Request:
Reproduce the part of the records that opens with the line containing "Click the Internet" and closes with the line containing "Action: point(63,209)", both lines included and the requests kept in place, shifting every coordinate in the answers by adding 149 to it. Leave all other numbers in those lines unchanged.
▼
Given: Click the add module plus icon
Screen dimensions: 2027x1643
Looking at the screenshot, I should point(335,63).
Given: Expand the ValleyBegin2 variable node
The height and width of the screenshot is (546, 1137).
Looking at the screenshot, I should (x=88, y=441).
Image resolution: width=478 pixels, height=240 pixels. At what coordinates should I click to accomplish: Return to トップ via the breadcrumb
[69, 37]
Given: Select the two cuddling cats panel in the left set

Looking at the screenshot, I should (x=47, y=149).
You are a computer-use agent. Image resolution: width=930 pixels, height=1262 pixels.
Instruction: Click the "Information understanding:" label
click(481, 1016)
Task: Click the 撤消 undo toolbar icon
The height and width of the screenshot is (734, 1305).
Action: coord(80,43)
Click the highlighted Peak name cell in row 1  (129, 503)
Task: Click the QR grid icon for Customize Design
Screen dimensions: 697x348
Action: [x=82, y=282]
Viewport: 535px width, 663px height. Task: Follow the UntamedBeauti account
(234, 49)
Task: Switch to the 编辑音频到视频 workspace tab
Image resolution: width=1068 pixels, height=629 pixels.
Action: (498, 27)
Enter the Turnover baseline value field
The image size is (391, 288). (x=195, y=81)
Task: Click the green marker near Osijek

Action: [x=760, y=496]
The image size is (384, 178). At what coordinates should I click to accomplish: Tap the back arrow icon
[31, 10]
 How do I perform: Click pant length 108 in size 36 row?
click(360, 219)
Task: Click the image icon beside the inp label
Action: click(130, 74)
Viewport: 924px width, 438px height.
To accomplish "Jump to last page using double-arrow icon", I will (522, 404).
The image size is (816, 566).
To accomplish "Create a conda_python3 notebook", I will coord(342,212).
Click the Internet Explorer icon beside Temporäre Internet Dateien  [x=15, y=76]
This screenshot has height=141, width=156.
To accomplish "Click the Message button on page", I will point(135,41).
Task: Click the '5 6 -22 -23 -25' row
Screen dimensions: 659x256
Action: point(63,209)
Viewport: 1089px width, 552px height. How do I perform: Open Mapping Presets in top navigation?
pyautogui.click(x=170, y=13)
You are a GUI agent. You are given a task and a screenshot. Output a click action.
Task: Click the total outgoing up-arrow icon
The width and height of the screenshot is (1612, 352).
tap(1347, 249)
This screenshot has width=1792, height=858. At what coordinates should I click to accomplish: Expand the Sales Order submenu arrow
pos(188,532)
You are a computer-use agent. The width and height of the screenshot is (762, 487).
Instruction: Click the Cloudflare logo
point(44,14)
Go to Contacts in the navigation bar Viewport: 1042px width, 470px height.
▲
Expected output:
Click the Internet Explorer icon beside Temporäre Internet Dateien  [x=164, y=225]
This screenshot has height=141, width=156.
To accomplish "Click the Message button on page", I will point(284,190).
Task: Click the '5 6 -22 -23 -25' row
Screen dimensions: 659x256
Action: point(212,358)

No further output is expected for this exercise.